May 3 (BusinessDesk) – NZME and Fairfax New Zealand are most likely to focus any appeal against the Commerce Commission’s rejection of their proposed merger on the unquantified view that the detriments to the quality and variety of news is greater …ComCom’s unquantifiable judgement call on media merger a ‘live legal issue’

By Pattrick Smellie

May 3 (BusinessDesk) – NZME and Fairfax New Zealand are most likely to focus any appeal against the Commerce Commission’s rejection of their proposed merger on the unquantified view that the detriments to the quality and variety of news is greater than between $40 million and $200 million of expected commercial benefits from the merger over five years, says Auckland law firm Simpson Grierson.
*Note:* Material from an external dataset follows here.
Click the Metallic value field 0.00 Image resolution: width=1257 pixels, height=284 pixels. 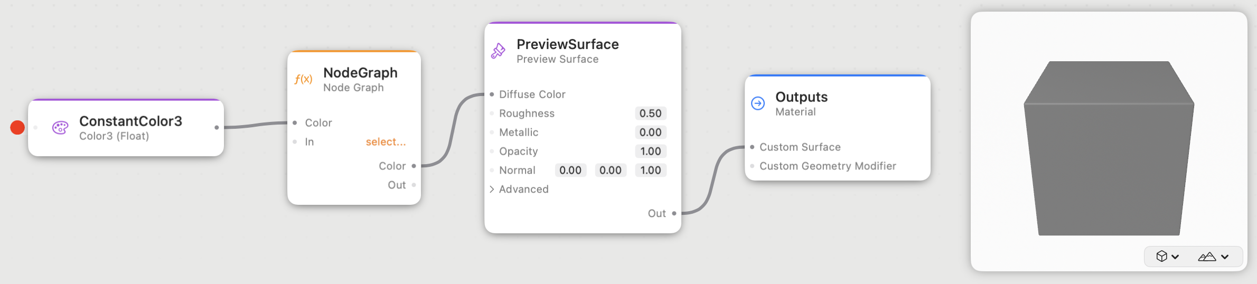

“While Fairfax/NZME will no doubt be unhappy that the commission has rejected their confidential submissions as to the likely future for each of their businesses without the merger, this is a factual determination by the commission, which is typically harder to challenge in an appeal,” partners Anne Callinan and James Craig in a statement.

“The more productive line for an appeal will probably be regarding whether the public benefits of the merger outweigh the detriments.”

The commission said in its decision this morning that NZME and Fairfax had failed “by a significant margin” to convince it that the commercial gains of a merger for the revenue-challenged traditional news publishers were greater than the downside of reduced media ‘plurality’ – the range of opinions, views and stories the New Zealand media would cover.

The commission found that the companies’ claims of commitment to ongoing plurality, codes of ethics and editorially competitive ethos were not undertakings it could rely on, while accepting the scale of the potential benefits and the challenging circumstances for media companies facing sharply declining print advertising revenues and domination of online advertising by global internet giants Google and Facebook.

“There is a live legal issue as to whether loss of plurality in particular can be considered as a detriment and, even if it can, the extent of that detriment. We would expect this to be a key focus of any appeal,” said Callinan and Craig. Simpson Grierson did not represent any of the parties in the hearings.

NZME and Fairfax have 20 days to appeal the decision to the High Court, and the issue could go as far as the Court of Appeal. However, Callinan said a challenge to the whole decision risked both very long hearings and associated high legal costs in a merger bid that has already taken the regulator nearly a year to rule on.

“If Fairfax felt it could narrow the issue on appeal, they may consider that more manageable.”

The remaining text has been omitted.